Texto para ler
......

Saltemos do Pólo Sul para Birmingham. Birmingham é uma cidade confusa. Estive lá várias vezes e uma delas era quase Natal. Fazia um frio de gelo que teria agradado o próprio capitão Robert Falcon Scott. Gosto de contar esta história. Centenary Square: duas horas da manhã. Um homem ocasional é dono da praça. Ignora o vento em lâminas que abre brechas nos lábios e nos cantos dos olhos. A praça está deserta: só ele no centro. E eu ao longe.

De pé, viola nas mãos, camisa de manga curta aberta no peito. Dedilha as cordas num frenesi enlouquecido, o som toma conta de todos os espaços, para lá de Paradise Circus, Victoria Square e New Street, ecoa no volume dos edifícios modernos e espelhados. Uma solidão obstinada. Foi aí que me lembrei de uma outra frase, muito antiga: «De cada vez que julgas que um inglês está a ser ridículo, ele está simplesmente a ser sublime». É impossível deixar de gostar de um povo que tem tamanha coleção de frases sobre si mesmo.

......

Dados fornecidos
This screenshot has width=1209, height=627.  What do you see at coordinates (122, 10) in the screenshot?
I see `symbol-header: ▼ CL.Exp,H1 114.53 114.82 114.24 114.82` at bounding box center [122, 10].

......

O que fazer
Volta a escrever, sem mudar nada, o trecho do texto sobre Birmingham começando em "De pé, viola" e terminando em "sobre si mesmo.". A listagem não tem nenhuma relação com o texto.

Resposta esperada
De pé, viola nas mãos, camisa de manga curta aberta no peito. Dedilha as cordas num frenesi enlouquecido, o som toma conta de todos os espaços, para lá de Paradise Circus, Victoria Square e New Street, ecoa no volume dos edifícios modernos e espelhados. Uma solidão obstinada. Foi aí que me lembrei de uma outra frase, muito antiga: «De cada vez que julgas que um inglês está a ser ridículo, ele está simplesmente a ser sublime». É impossível deixar de gostar de um povo que tem tamanha coleção de frases sobre si mesmo.